The colonialists also deployed the Maxim machine gun which did much to overpower African resistance.
The famous battle at a place now called Lalaphansi attests to the firepower of the machine gun.
As the frontline Ndebele troops were mowed down by the hitherto unknown weapon, those in the rear thought their colleagues were lying down as a tactic.
So they called out to the rest: ‘Madoda lalani phansi!
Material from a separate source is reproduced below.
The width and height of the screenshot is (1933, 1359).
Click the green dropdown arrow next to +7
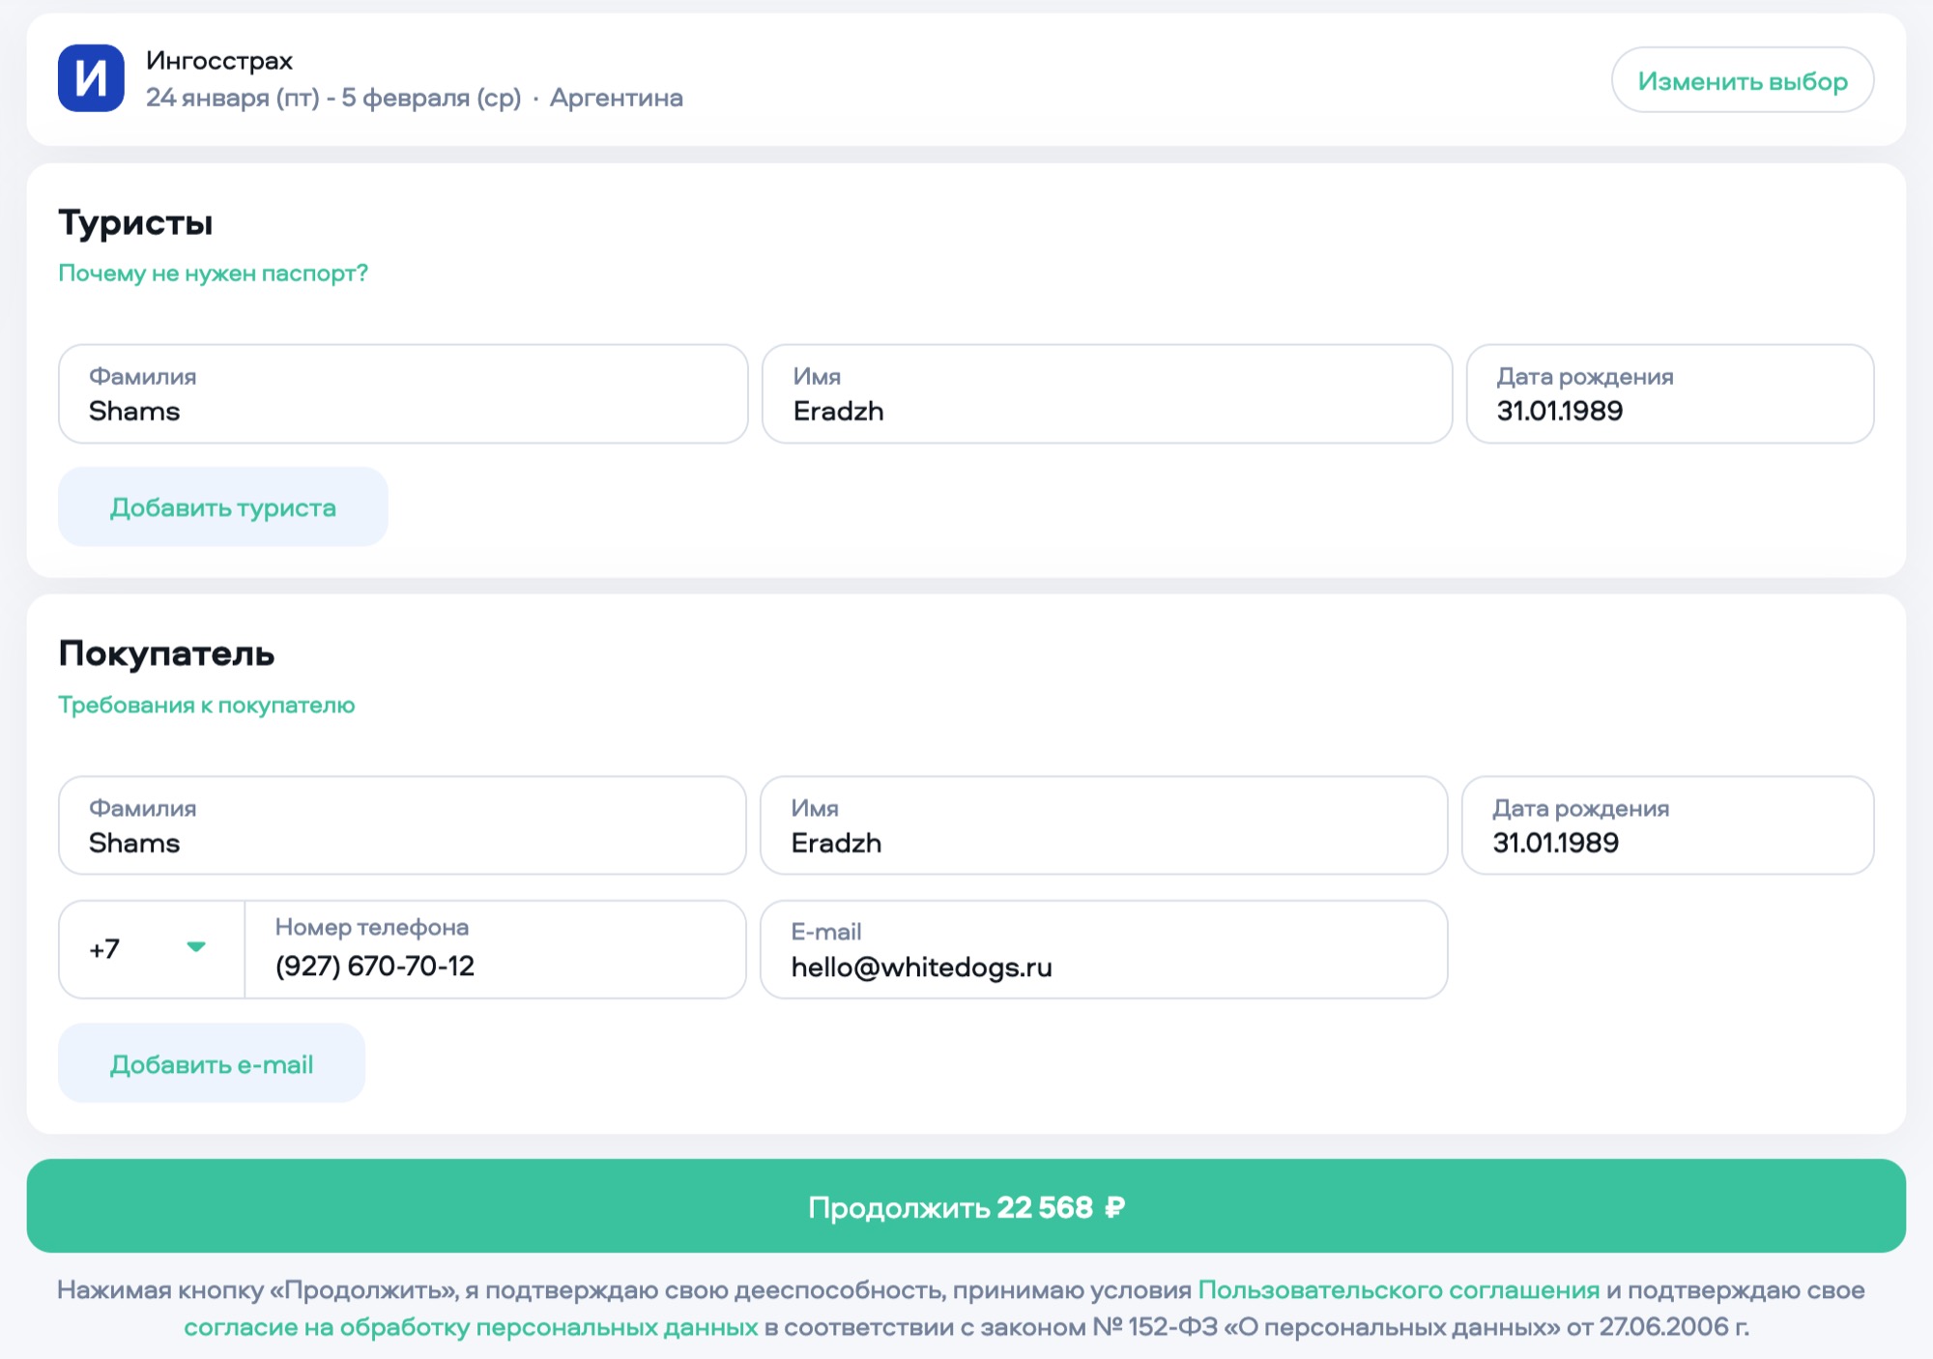[x=196, y=947]
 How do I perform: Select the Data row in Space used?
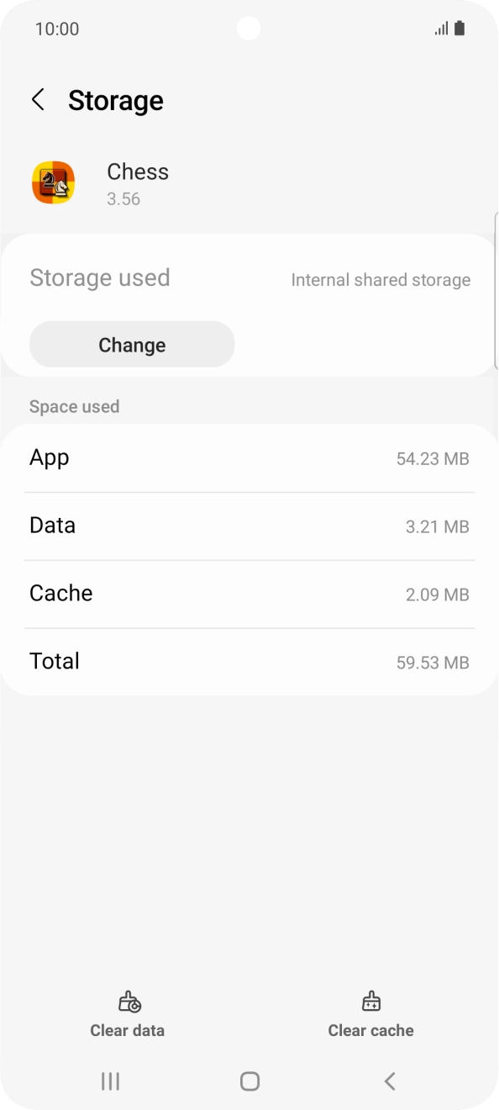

Lalaphansi! (lie down!).
In the Second Chimurenga of the 60s and 70s, however, Zimbabweans acquired and deployed firearms such as AK47 assault rifles, machine guns, rocket-propelled grenades, anti-aircraft guns, long range mortars and laid landmines along strategic enemy routes.
This way they drove the enemy out of many rural areas to create ‘liberated zones’ where the enemy dared not enter.
The enemy, however, has deployed an even more lethal weapon that diverts the African mind from defending its own to defending Western values that are at variance with our well-being.
Formal education that Africans have so enthusiastically embraced is the most powerful weapon to mobilise human beings.
It plants norms and values that can be totally at variance with the traditional norms and values of the people.
Our current education system is British-oriented to prepare us to service their governance and economic systems.
We need to change it radically so that it serves our own interests; so that it creates a real Zimbabwean who believes in himself, not one who keeps looking to the West for economic salvation!
Africa’s colonisers have used the education curriculum to isolate Africans from their culture and religion.
The language of the coloniser has been adopted as the language of instruction.
The culture and values of Europe have been embedded in the school curriculum while at the same time demonising and marginalising all things African.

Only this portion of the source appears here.